В «Фанданго», одной из лучших новелл Грина конца 1920-х годов, две стихии: низменная, «черная» стихия, принимающая облик всеобщего отчуждения, холода, сковывающего действия и чувства, и стихия одухотворенности, «алая» стихия – присутствуют более или менее на равных.
С первой же фразы в новелле возникают две контрастные темы: юг, тепло, приветливость, общность с людьми и холод, равнодушие, отчужденность. По ходу развития повествования этим темам суждено расшириться, наполниться реальным содержанием и принять на себя символическую нагрузку.
На протяжении всей новеллы будут возникать пейзажи парализованного разрухой города. В определенной последовательности, с нарастающей остротой и напряженностью будет развиваться мотив сурового, распавшегося бытия, разобщенности людей, одиночества героя. Эту тему будет неотвязно сопровождать другая мысль – о тепле, о лете, о красоте зеленого листа. Эту тему будет вести мотив южного танца – «Фанданго».
В начале новеллы на фоне подробного описания жилища, где кастрюли, сковородки и горшок «пахнут голодом», упоминание о «Фанданго», которое насвистывает герой, проскальзывает мельком, вбирая уже раньше возникшую мелодию юга, тепла. Воспоминание о ресторане, где румынский оркестр играл «Фанданго», вводит мотив испанского танца в более развернутом виде:
«– Фанданго!
При этом энергичном, коротком слове на мою голову ложилась нежная рука в латной перчатке, – рука танца, стремительного, как ветер, звучного, как град, и мелодического, как глубокое контральто. Легкий холод проходил от ног к горлу».
Но взлет сразу обрывается: «Я оделся, вышел; было одиннадцать утра, холодно и безнадежно светло».
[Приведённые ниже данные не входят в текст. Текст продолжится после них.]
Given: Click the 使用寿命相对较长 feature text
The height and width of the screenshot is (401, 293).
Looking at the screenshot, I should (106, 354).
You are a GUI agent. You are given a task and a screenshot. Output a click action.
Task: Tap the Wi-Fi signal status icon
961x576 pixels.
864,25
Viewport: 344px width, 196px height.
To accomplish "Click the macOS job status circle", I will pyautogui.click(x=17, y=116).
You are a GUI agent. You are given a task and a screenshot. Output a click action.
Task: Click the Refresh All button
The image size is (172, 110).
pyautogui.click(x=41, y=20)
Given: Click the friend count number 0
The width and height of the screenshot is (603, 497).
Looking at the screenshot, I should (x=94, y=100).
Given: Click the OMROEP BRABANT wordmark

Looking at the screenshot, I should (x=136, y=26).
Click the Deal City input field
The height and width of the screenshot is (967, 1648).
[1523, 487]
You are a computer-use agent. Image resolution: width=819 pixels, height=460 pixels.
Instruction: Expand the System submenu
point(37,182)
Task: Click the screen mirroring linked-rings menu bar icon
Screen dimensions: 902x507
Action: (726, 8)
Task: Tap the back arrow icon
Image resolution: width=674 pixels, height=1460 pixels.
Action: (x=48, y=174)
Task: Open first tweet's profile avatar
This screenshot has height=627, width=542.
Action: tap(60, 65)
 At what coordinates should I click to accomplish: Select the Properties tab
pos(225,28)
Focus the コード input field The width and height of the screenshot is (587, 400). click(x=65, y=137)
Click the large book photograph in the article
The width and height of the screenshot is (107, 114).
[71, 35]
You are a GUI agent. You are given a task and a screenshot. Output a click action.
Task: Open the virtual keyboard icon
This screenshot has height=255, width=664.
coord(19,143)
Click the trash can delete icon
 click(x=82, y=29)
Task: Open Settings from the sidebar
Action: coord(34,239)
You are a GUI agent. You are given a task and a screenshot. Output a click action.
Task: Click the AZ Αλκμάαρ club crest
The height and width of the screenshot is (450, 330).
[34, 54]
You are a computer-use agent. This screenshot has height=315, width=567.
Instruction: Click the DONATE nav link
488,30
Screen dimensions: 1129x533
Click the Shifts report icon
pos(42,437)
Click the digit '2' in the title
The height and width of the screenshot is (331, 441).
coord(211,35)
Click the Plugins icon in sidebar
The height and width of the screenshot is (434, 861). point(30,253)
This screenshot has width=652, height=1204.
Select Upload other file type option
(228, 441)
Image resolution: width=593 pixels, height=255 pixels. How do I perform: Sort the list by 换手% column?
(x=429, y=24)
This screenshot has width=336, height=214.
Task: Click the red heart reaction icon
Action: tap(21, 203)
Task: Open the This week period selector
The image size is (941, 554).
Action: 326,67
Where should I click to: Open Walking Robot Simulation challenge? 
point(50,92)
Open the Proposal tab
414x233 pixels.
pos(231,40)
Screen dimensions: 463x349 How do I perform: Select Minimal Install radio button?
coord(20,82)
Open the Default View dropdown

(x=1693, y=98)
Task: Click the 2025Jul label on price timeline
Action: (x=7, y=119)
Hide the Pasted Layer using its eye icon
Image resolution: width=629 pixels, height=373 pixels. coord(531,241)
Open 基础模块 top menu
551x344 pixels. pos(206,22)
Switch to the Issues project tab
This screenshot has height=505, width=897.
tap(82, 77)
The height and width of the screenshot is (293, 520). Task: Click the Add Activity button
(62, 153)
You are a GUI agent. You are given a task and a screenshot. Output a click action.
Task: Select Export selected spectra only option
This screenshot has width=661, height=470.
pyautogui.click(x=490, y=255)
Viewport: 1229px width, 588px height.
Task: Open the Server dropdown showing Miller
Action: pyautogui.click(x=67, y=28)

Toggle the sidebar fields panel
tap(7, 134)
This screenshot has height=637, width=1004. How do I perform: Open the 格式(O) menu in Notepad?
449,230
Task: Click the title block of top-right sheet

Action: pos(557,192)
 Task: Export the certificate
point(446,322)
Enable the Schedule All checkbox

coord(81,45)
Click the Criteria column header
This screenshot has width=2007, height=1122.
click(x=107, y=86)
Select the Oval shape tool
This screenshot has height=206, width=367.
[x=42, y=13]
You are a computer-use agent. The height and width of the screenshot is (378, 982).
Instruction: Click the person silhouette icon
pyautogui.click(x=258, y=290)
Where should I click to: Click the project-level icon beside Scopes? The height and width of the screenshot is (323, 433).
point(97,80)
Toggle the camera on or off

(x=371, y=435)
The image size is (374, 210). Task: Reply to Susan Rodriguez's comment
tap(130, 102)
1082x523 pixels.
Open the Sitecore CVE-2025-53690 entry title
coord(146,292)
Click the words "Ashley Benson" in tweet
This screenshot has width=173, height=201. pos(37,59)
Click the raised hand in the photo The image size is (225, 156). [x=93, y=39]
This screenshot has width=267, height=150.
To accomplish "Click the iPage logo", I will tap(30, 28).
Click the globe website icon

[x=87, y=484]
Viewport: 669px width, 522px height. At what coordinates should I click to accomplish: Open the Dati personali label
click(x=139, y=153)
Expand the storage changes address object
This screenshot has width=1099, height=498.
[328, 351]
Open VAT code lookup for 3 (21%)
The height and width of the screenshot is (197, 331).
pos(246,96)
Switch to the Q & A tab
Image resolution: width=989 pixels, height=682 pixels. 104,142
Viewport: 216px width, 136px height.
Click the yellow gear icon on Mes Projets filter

Мотив голода и отчуждения далее усиливается описанием морозной, пустой петроградской улицы 1921 года. Произошел какой-то сдвиг – и фигуры прохожих выглядят чуть гротескно, как во сне, как в галлюцинации, хотя все как будто вполне реально. «Фанданго», ушедшее в пульс, в дыхание, едва теплится в сознании Александра Каура. Но тут поворот. И резко и сильно опять взмывает «южная» тема. Но это не «Фанданго», а его вариация – бродячая труппа цыган. Это знак «алой» стихии, оказавшейся среди враждебной «черной». В самом явлении этого знака нет ничего сверхъестественного. На фоне призрачной улицы группа выглядит более реально, чем все остальное. К тому же гитара завернута в серый платок, шали у старухи – рваные, выглядывает «край грязной красной кофты». Но у молодой цыганки лицо «с пытливым пристальным взглядом», кажется, что она «смотрит из тени листвы, – так затенено… ее лицо длиной и блеском ресниц». Это она укажет Александру Кауру путь к Бам-Грану – Судьбе. И снова резкий спад, возвращение в действительность: мороз и «снег, набившийся меж оторванной подошвой и застывшим до бесчувственности мизинцем» вытесняют «юг, забежавший противу сезона в южный уголок души».
В третьей главке герой попадает в комнату скупщика картин. Здесь царит хаос. Ковер с дырами, щепки и каленые угольки у печки, рояль, на котором огуречная кожура и тарелки, вилка и ножик. На стенах – «болотные пейзажи художника Горшкова», созданные словно для того, чтобы «вызвать мертвящее ощущение пустоты, покорности, бездействия». И апофеоз этого хаоса – электрическая лампочка посреди потолка, напоминающая «при дневном свете… клочок желтой бумаги».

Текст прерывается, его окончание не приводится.